-- Supplied records --
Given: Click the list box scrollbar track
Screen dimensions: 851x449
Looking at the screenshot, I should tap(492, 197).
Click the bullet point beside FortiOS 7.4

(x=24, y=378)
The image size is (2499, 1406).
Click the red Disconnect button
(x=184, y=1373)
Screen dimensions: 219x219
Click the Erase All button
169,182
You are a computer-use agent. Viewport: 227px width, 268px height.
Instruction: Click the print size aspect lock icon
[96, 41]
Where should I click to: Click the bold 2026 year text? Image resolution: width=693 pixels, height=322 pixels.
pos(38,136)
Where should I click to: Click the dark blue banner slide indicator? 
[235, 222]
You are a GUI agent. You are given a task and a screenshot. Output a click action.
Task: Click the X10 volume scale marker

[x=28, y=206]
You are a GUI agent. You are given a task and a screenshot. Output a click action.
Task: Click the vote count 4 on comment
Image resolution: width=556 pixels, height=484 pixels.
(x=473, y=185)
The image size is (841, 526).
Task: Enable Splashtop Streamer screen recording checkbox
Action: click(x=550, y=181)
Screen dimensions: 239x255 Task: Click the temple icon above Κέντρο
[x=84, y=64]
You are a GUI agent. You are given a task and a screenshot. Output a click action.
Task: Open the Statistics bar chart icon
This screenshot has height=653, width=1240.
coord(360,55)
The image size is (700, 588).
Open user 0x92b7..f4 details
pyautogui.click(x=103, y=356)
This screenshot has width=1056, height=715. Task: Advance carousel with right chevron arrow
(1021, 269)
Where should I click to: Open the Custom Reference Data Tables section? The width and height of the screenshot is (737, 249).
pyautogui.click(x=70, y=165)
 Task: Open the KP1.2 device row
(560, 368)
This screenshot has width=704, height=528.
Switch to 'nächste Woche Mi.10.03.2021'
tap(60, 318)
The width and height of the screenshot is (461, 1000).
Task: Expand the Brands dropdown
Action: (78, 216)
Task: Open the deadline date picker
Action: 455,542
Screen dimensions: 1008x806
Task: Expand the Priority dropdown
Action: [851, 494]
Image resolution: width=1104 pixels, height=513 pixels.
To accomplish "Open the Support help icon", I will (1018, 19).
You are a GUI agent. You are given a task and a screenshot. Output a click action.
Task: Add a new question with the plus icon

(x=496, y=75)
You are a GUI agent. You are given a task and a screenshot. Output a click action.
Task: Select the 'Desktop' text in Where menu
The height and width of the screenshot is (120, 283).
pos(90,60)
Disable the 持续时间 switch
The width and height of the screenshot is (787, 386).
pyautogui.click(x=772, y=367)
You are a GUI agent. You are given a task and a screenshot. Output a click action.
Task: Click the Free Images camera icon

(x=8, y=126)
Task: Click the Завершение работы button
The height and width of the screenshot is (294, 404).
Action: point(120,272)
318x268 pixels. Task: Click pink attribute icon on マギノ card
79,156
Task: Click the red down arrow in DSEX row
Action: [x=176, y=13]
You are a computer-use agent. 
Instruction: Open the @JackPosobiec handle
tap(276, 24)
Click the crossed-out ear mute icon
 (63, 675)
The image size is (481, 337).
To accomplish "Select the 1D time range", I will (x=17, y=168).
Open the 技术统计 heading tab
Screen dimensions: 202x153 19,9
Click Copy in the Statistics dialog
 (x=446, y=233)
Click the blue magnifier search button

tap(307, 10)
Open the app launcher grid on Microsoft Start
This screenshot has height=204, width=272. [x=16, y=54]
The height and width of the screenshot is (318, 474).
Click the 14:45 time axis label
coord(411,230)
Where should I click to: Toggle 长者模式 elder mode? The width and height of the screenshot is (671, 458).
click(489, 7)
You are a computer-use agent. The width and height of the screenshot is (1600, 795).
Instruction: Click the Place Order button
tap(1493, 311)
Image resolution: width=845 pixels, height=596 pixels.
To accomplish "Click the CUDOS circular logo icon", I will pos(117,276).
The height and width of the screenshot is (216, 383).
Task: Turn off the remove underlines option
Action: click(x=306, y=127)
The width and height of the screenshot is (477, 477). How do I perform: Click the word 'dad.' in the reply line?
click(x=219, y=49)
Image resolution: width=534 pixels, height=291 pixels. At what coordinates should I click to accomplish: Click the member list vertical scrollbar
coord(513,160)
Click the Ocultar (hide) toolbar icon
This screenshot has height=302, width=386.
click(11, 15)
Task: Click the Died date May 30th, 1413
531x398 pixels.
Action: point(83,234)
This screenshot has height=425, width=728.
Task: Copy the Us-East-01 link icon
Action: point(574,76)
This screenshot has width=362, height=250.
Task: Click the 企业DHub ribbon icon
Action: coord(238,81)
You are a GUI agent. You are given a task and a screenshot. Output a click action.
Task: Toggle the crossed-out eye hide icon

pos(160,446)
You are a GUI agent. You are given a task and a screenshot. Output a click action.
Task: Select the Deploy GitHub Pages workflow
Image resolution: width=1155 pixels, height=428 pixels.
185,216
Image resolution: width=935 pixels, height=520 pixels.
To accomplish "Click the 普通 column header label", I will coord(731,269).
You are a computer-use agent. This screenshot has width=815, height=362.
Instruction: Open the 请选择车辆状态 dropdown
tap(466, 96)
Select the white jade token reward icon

-- What you will do --
Copy all data exactly, start to finish.

-- Exercise solution --
Given: Click the list box scrollbar track
Screen dimensions: 851x449
Looking at the screenshot, I should tap(492, 197).
Click the bullet point beside FortiOS 7.4

(x=24, y=378)
The image size is (2499, 1406).
Click the red Disconnect button
(x=184, y=1373)
Screen dimensions: 219x219
Click the Erase All button
169,182
You are a computer-use agent. Viewport: 227px width, 268px height.
Instruction: Click the print size aspect lock icon
[96, 41]
Where should I click to: Click the bold 2026 year text? Image resolution: width=693 pixels, height=322 pixels.
pos(38,136)
Where should I click to: Click the dark blue banner slide indicator? 
[235, 222]
You are a GUI agent. You are given a task and a screenshot. Output a click action.
Task: Click the X10 volume scale marker

[x=28, y=206]
You are a GUI agent. You are given a task and a screenshot. Output a click action.
Task: Click the vote count 4 on comment
Image resolution: width=556 pixels, height=484 pixels.
(x=473, y=185)
The image size is (841, 526).
Task: Enable Splashtop Streamer screen recording checkbox
Action: click(x=550, y=181)
Screen dimensions: 239x255 Task: Click the temple icon above Κέντρο
[x=84, y=64]
You are a GUI agent. You are given a task and a screenshot. Output a click action.
Task: Open the Statistics bar chart icon
This screenshot has height=653, width=1240.
coord(360,55)
The image size is (700, 588).
Open user 0x92b7..f4 details
pyautogui.click(x=103, y=356)
This screenshot has width=1056, height=715. Task: Advance carousel with right chevron arrow
(1021, 269)
Where should I click to: Open the Custom Reference Data Tables section? The width and height of the screenshot is (737, 249).
pyautogui.click(x=70, y=165)
 Task: Open the KP1.2 device row
(560, 368)
This screenshot has width=704, height=528.
Switch to 'nächste Woche Mi.10.03.2021'
tap(60, 318)
The width and height of the screenshot is (461, 1000).
Task: Expand the Brands dropdown
Action: (78, 216)
Task: Open the deadline date picker
Action: 455,542
Screen dimensions: 1008x806
Task: Expand the Priority dropdown
Action: [851, 494]
Image resolution: width=1104 pixels, height=513 pixels.
To accomplish "Open the Support help icon", I will (1018, 19).
You are a GUI agent. You are given a task and a screenshot. Output a click action.
Task: Add a new question with the plus icon

(x=496, y=75)
You are a GUI agent. You are given a task and a screenshot. Output a click action.
Task: Select the 'Desktop' text in Where menu
The height and width of the screenshot is (120, 283).
pos(90,60)
Disable the 持续时间 switch
The width and height of the screenshot is (787, 386).
pyautogui.click(x=772, y=367)
You are a GUI agent. You are given a task and a screenshot. Output a click action.
Task: Click the Free Images camera icon

(x=8, y=126)
Task: Click the Завершение работы button
The height and width of the screenshot is (294, 404).
Action: point(120,272)
318x268 pixels. Task: Click pink attribute icon on マギノ card
79,156
Task: Click the red down arrow in DSEX row
Action: [x=176, y=13]
You are a computer-use agent. 
Instruction: Open the @JackPosobiec handle
tap(276, 24)
Click the crossed-out ear mute icon
 (63, 675)
The image size is (481, 337).
To accomplish "Select the 1D time range", I will (x=17, y=168).
Open the 技术统计 heading tab
Screen dimensions: 202x153 19,9
Click Copy in the Statistics dialog
 (x=446, y=233)
Click the blue magnifier search button

tap(307, 10)
Open the app launcher grid on Microsoft Start
This screenshot has height=204, width=272. [x=16, y=54]
The height and width of the screenshot is (318, 474).
Click the 14:45 time axis label
coord(411,230)
Where should I click to: Toggle 长者模式 elder mode? The width and height of the screenshot is (671, 458).
click(489, 7)
You are a computer-use agent. The width and height of the screenshot is (1600, 795).
Instruction: Click the Place Order button
tap(1493, 311)
Image resolution: width=845 pixels, height=596 pixels.
To accomplish "Click the CUDOS circular logo icon", I will pos(117,276).
The height and width of the screenshot is (216, 383).
Task: Turn off the remove underlines option
Action: click(x=306, y=127)
The width and height of the screenshot is (477, 477). How do I perform: Click the word 'dad.' in the reply line?
click(x=219, y=49)
Image resolution: width=534 pixels, height=291 pixels. At what coordinates should I click to accomplish: Click the member list vertical scrollbar
coord(513,160)
Click the Ocultar (hide) toolbar icon
This screenshot has height=302, width=386.
click(11, 15)
Task: Click the Died date May 30th, 1413
531x398 pixels.
Action: point(83,234)
This screenshot has height=425, width=728.
Task: Copy the Us-East-01 link icon
Action: point(574,76)
This screenshot has width=362, height=250.
Task: Click the 企业DHub ribbon icon
Action: coord(238,81)
You are a GUI agent. You are given a task and a screenshot. Output a click action.
Task: Toggle the crossed-out eye hide icon

pos(160,446)
You are a GUI agent. You are given a task and a screenshot. Output a click action.
Task: Select the Deploy GitHub Pages workflow
Image resolution: width=1155 pixels, height=428 pixels.
185,216
Image resolution: width=935 pixels, height=520 pixels.
To accomplish "Click the 普通 column header label", I will coord(731,269).
You are a computer-use agent. This screenshot has width=815, height=362.
Instruction: Open the 请选择车辆状态 dropdown
tap(466, 96)
Select the white jade token reward icon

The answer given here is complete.